▶ _Passage_

# JavaHMO - Movie Listings



## blueshoo (Jun 11, 2001)

Do the Cinema / Movie Listings in JavaHMO still work? Other plugins seem to be working okay, including grabbing the weather, but get the following error in the log when trying to use the Movie plugin:

*2006-02-05 14:03:32,343 ERROR [Thread-11] MovieContainer - Could not download data for: Herndon,VA,20171*

Tried several different zip codes, cities, etc, with the same result.


----------



## Gunnyman (Jul 10, 2003)

the module has been replaced search over at DDB for the replacement module


----------



## blueshoo (Jun 11, 2001)

Many thanks for the pointer; that did the trick.


----------



## Gunnyman (Jul 10, 2003)

I wish the developer would repackage the movies.jar file.


----------



## bengalfreak (Oct 20, 2002)

Gunnyman said:


> the module has been replaced search over at DDB for the replacement module


Since when, it was working day before yesterday.


----------



## Gunnyman (Jul 10, 2003)

It broke back in November/December because the website the module uses changed its format or location or somthing.

▶ _Collected material_
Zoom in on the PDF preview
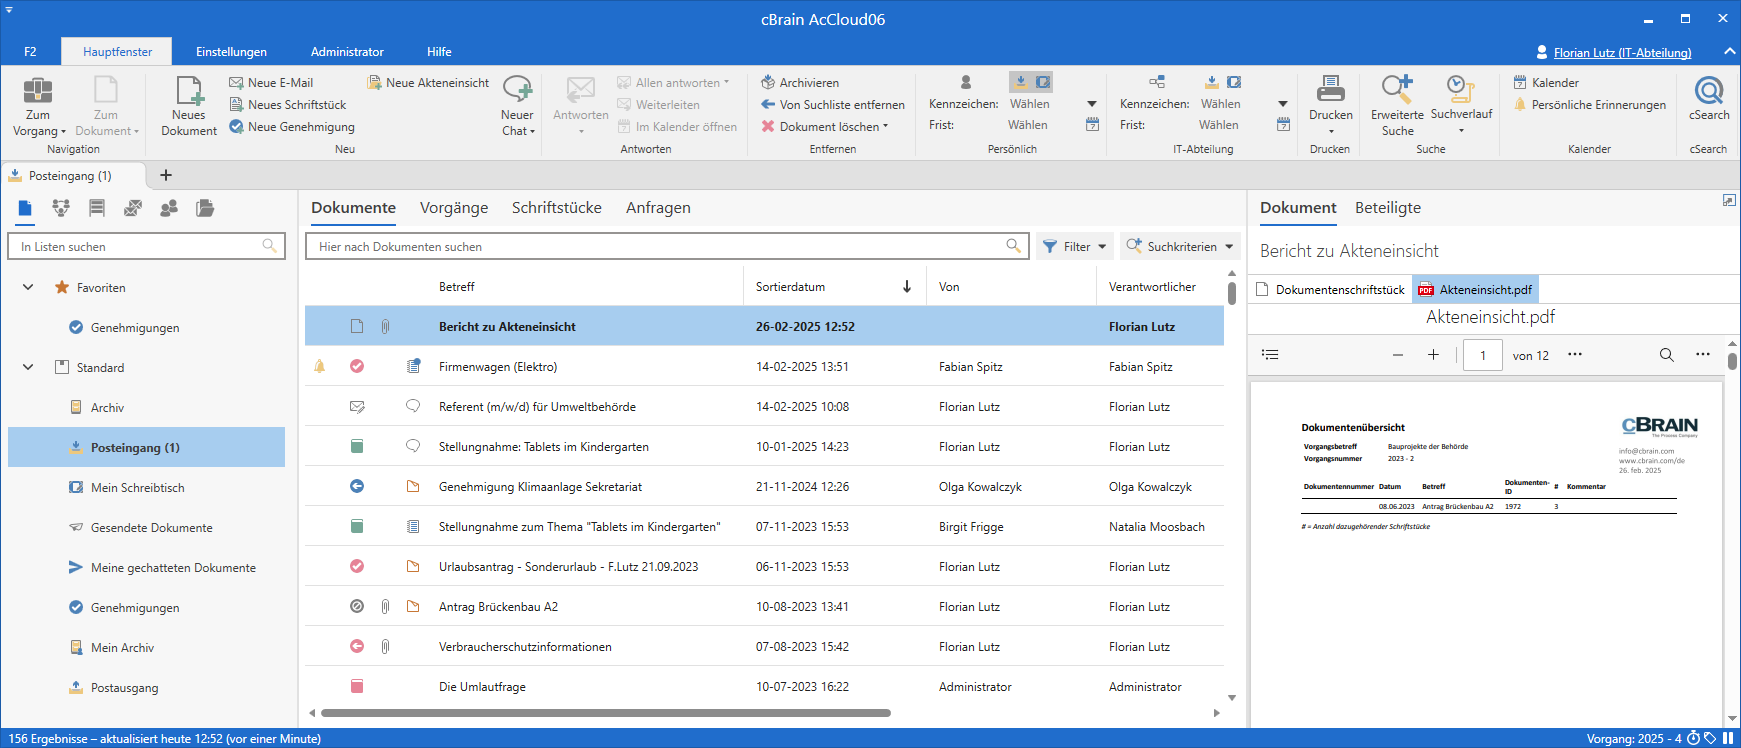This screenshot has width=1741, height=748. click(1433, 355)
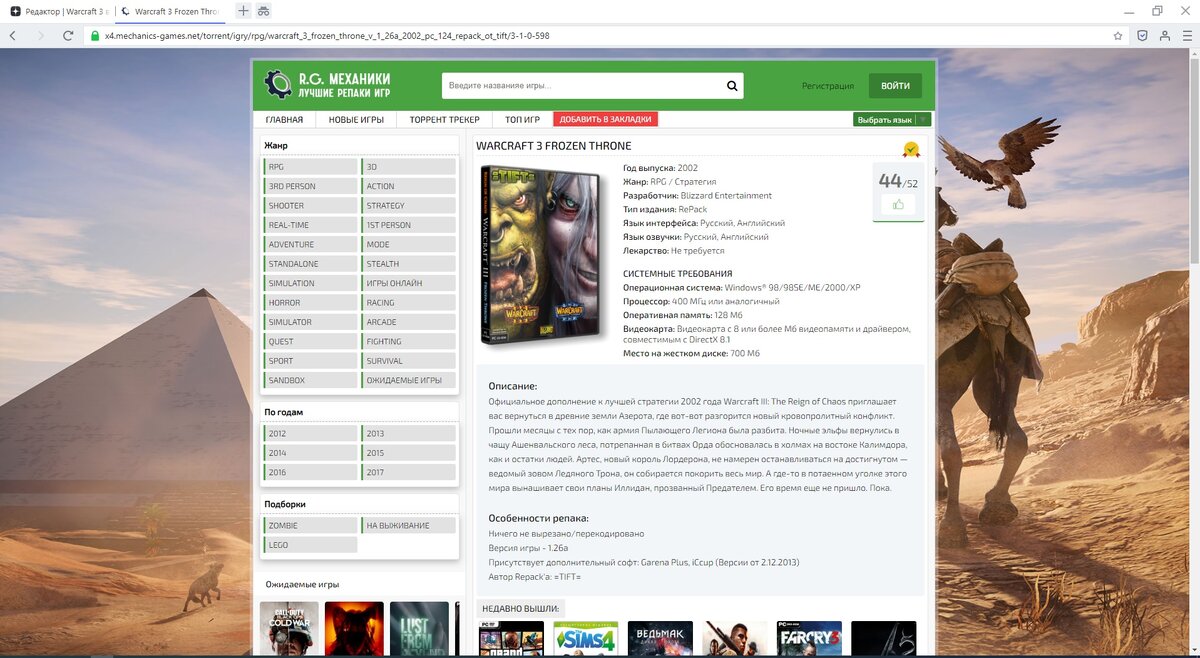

▶ _Set task_
Copy out the stretch of the JavaHMO movie listings thread from "# JavaHMO - Movie" through "the same result.".

▶ _Exercise result_
# JavaHMO - Movie Listings



## blueshoo (Jun 11, 2001)

Do the Cinema / Movie Listings in JavaHMO still work? Other plugins seem to be working okay, including grabbing the weather, but get the following error in the log when trying to use the Movie plugin:

*2006-02-05 14:03:32,343 ERROR [Thread-11] MovieContainer - Could not download data for: Herndon,VA,20171*

Tried several different zip codes, cities, etc, with the same result.